Task to complete:
Pick out every line in the rows below that contains the word "Where", and copy each of those lines in full.

──────

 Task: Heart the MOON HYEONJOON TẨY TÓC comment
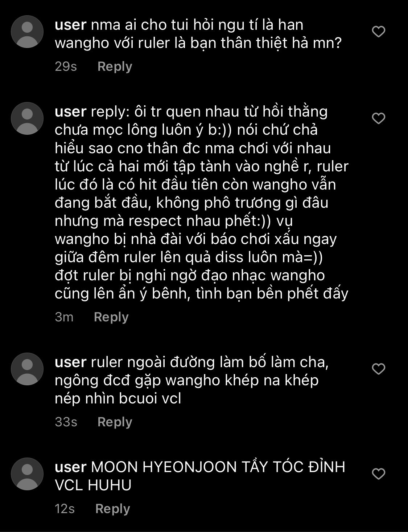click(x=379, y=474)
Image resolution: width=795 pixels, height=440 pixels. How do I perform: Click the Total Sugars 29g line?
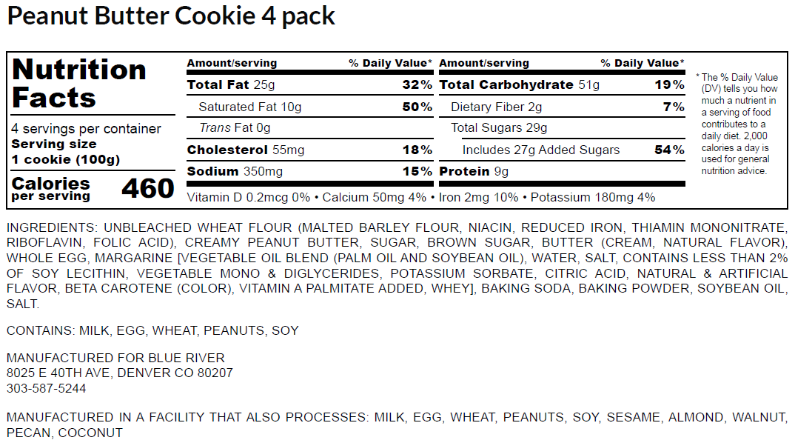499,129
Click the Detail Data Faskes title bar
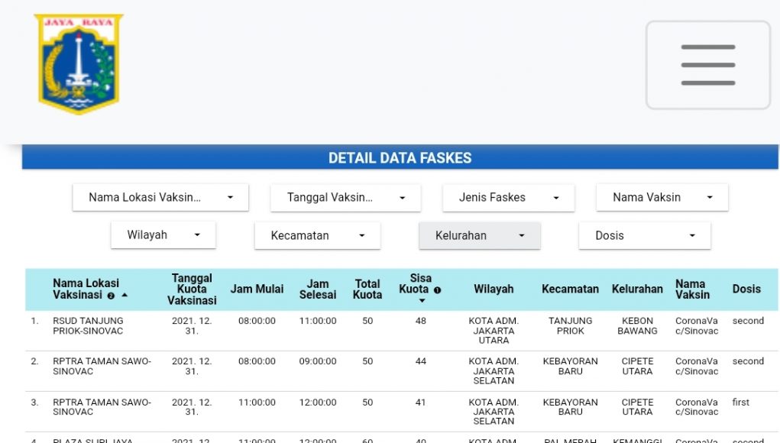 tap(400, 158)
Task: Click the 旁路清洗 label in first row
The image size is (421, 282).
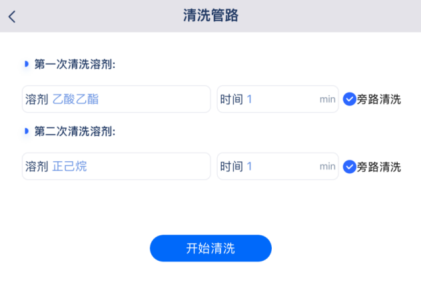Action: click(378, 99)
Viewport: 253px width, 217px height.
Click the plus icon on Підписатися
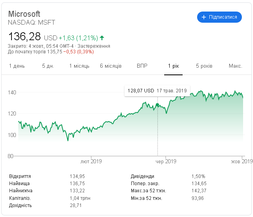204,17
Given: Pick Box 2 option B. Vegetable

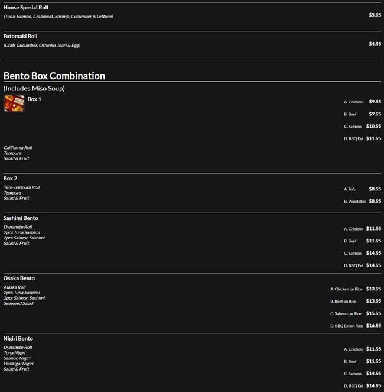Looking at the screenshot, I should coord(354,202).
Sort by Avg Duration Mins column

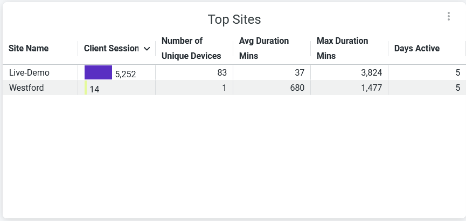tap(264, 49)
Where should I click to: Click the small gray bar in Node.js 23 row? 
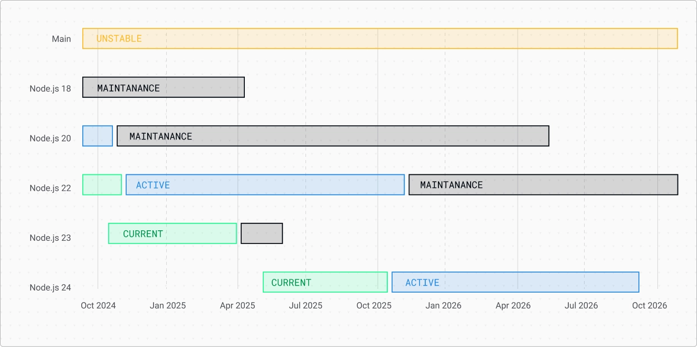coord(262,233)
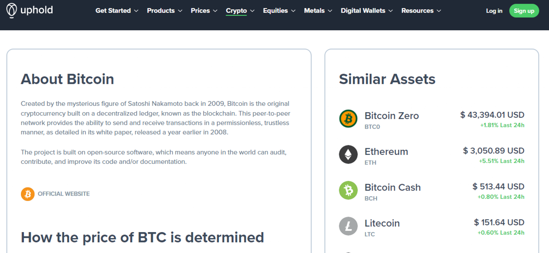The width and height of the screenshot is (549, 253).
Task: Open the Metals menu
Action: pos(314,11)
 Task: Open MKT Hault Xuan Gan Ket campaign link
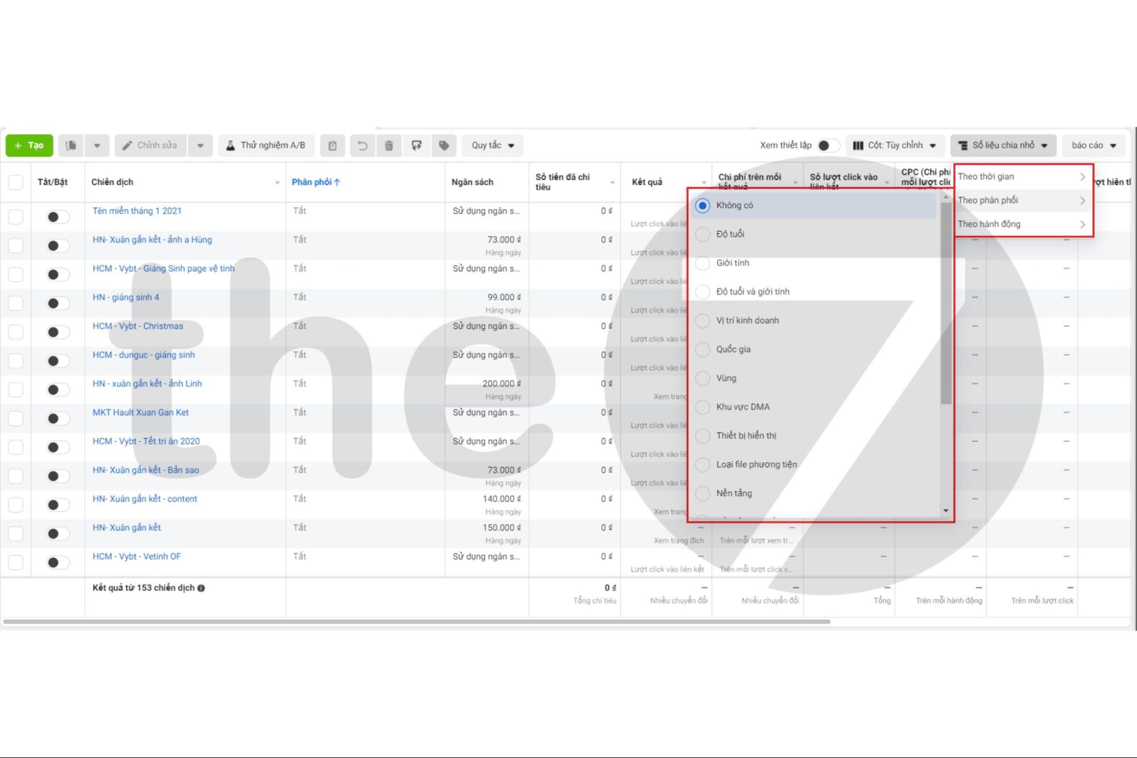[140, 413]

──────

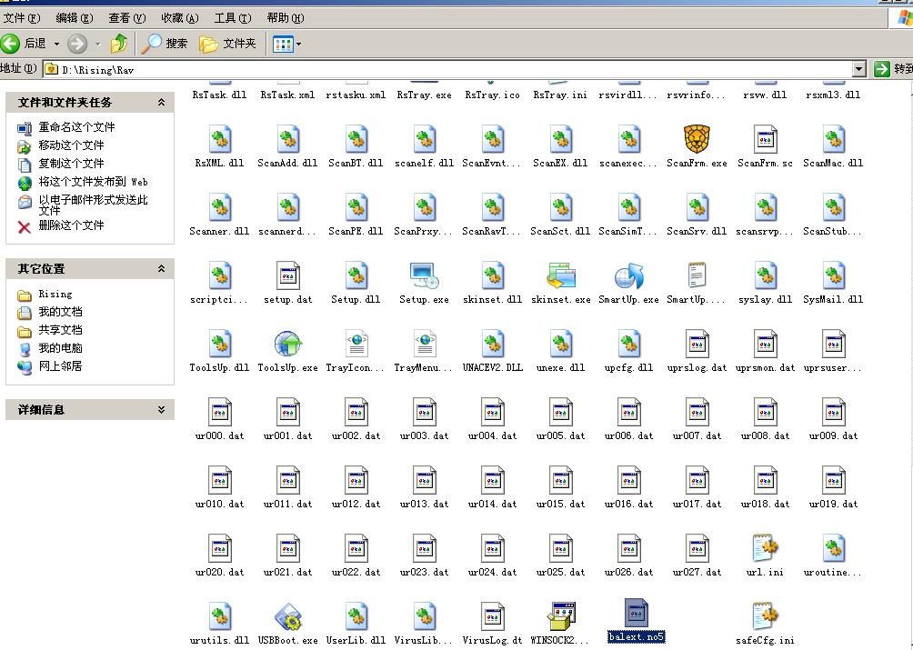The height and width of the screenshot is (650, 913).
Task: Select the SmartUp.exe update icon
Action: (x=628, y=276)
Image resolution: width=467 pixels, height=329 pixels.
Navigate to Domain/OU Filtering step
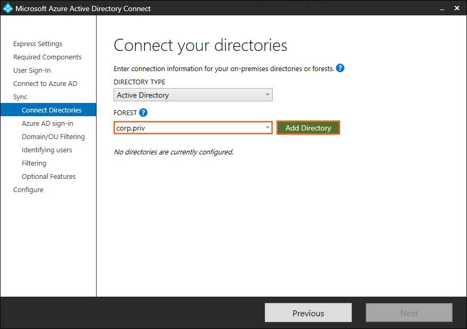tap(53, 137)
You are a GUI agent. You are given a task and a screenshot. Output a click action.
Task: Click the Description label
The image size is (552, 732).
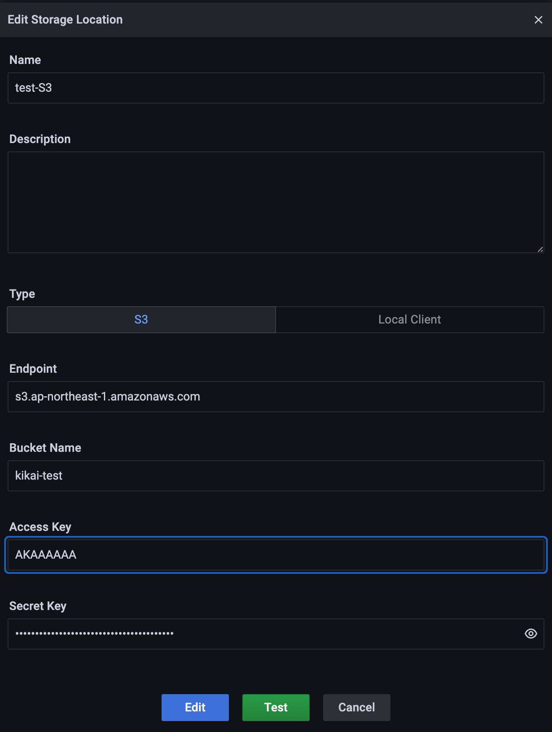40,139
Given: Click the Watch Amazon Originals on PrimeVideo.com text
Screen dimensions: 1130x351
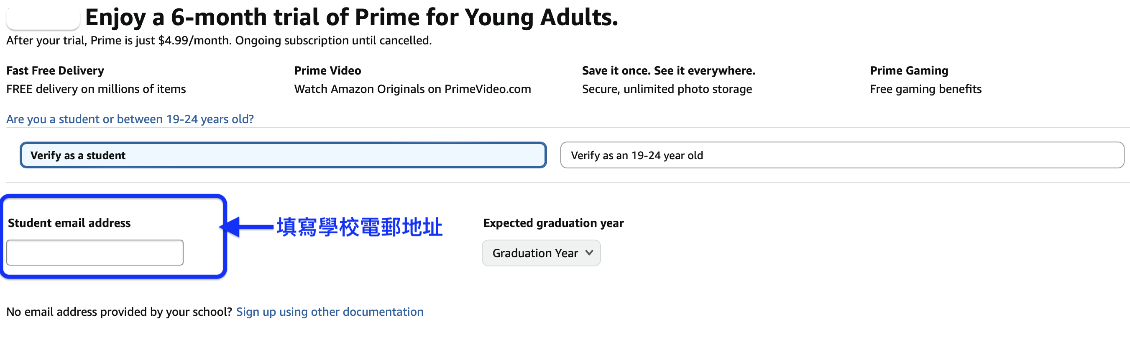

──────

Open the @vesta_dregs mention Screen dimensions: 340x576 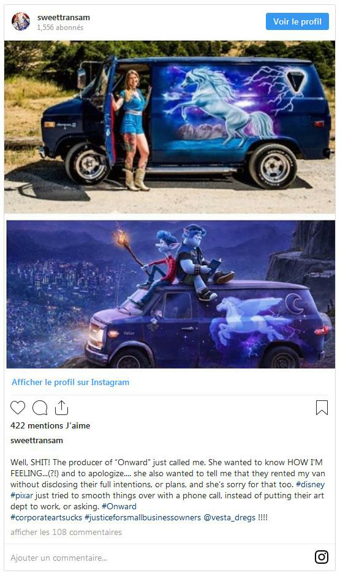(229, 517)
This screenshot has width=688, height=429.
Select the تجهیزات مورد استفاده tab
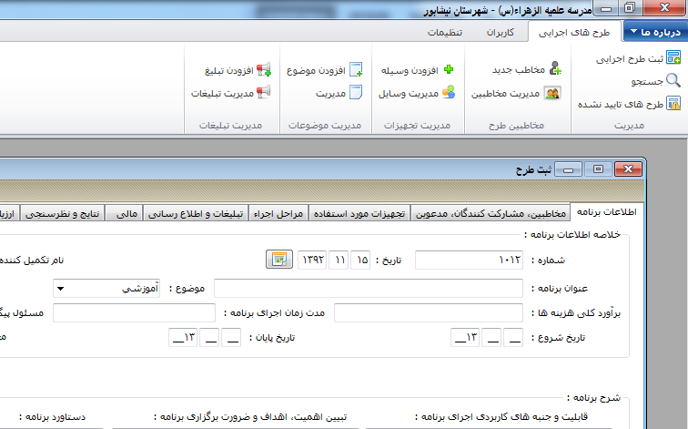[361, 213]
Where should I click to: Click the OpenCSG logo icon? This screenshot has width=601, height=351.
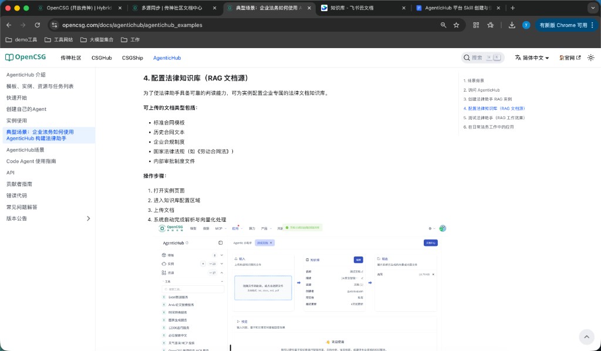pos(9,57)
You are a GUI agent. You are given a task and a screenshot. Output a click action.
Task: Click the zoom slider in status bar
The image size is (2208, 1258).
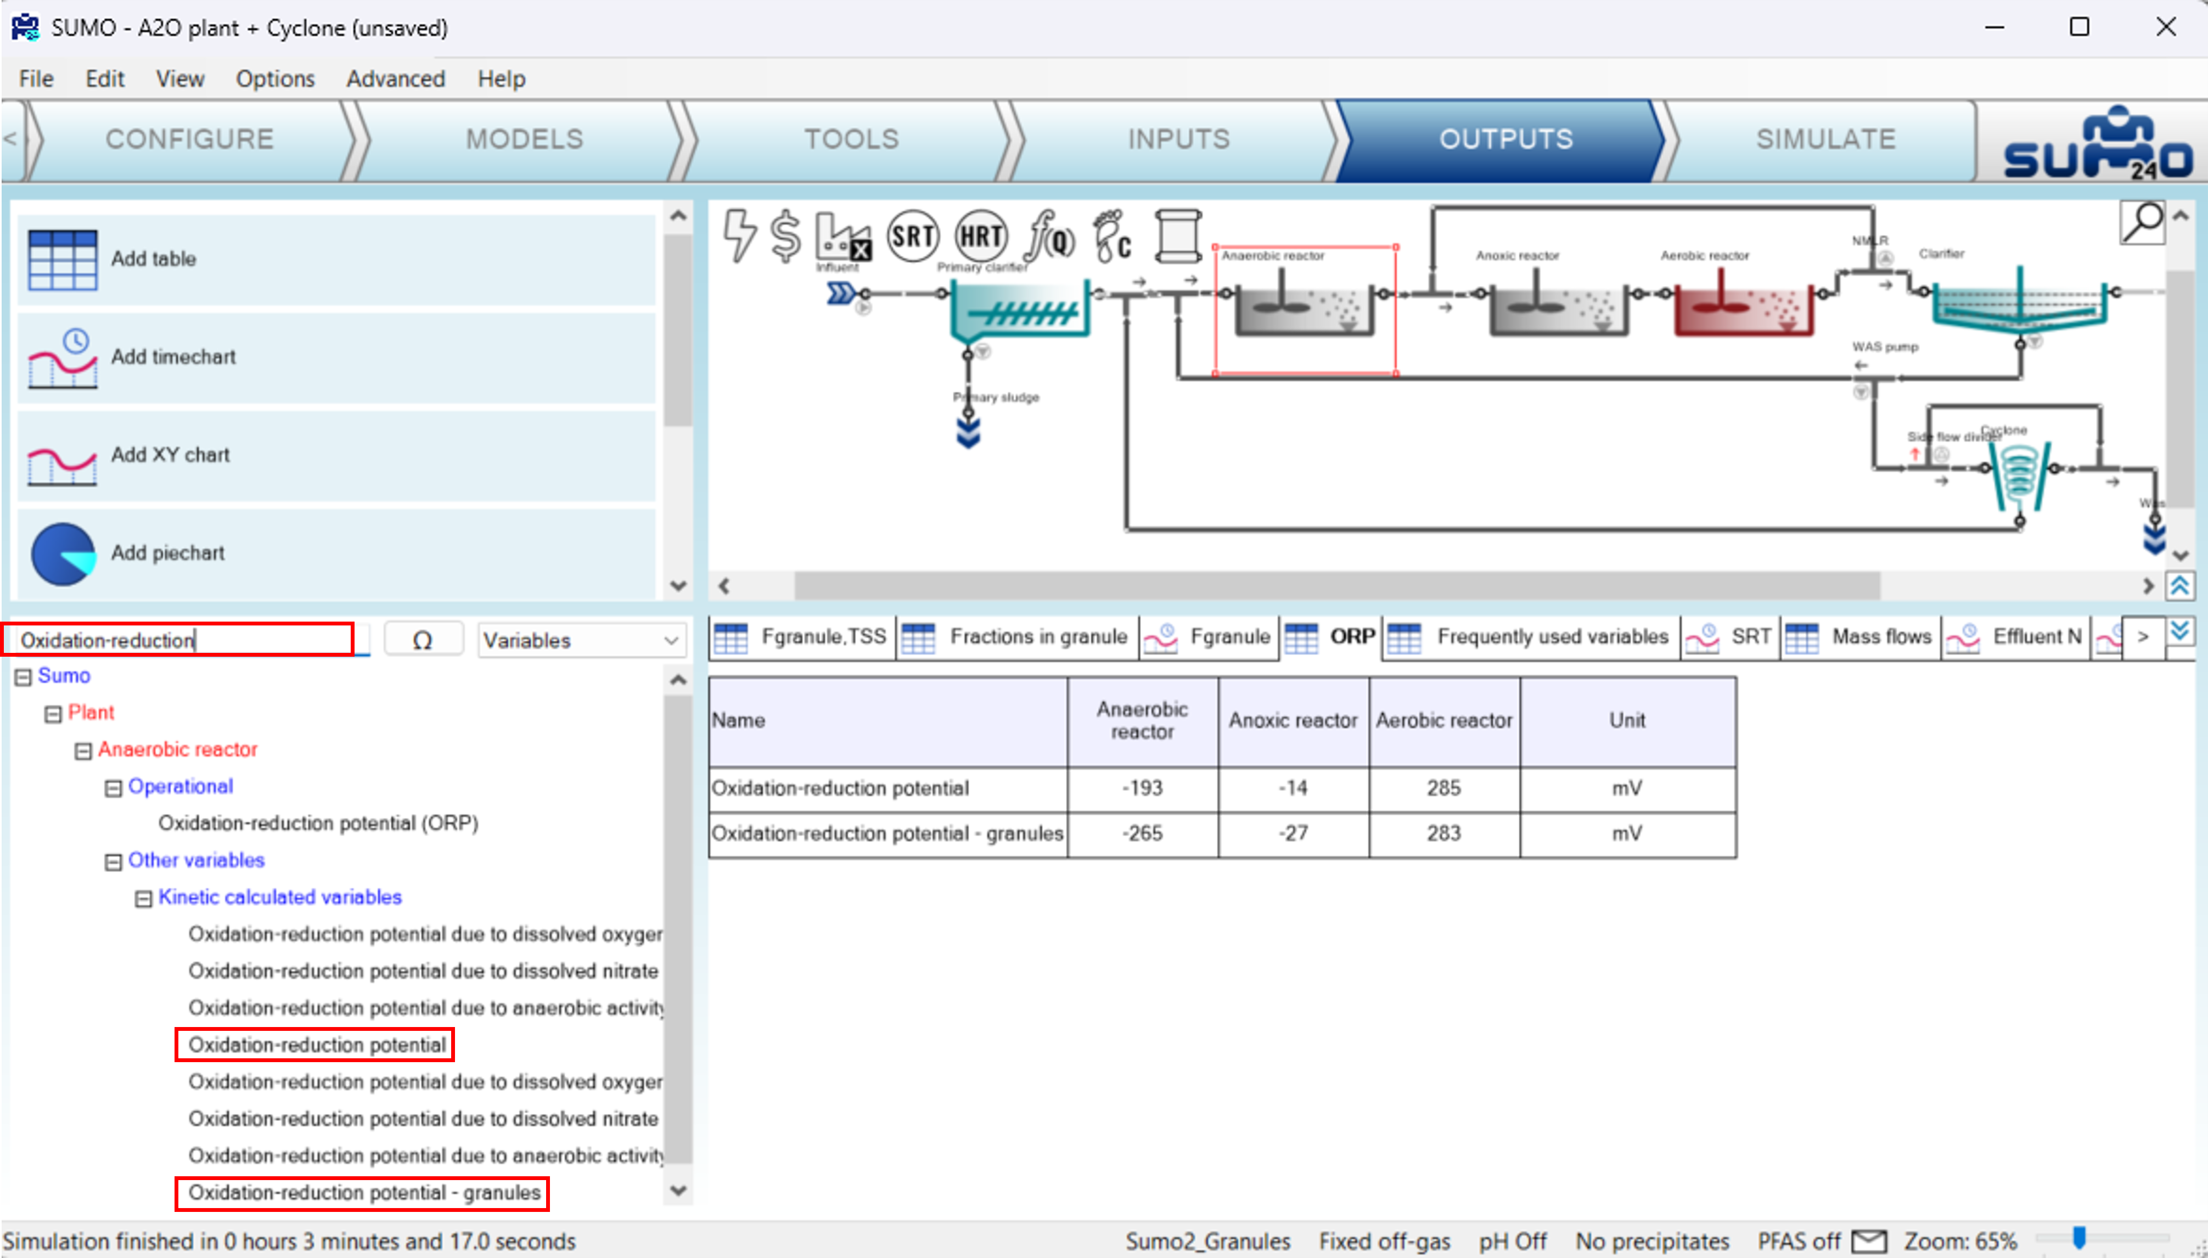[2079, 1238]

──────

Finished task:
Where should I click to: Click the small gray bar in Node.js 23 row? 
Where should I click to: Click the OpenCSG logo icon? This screenshot has width=601, height=351.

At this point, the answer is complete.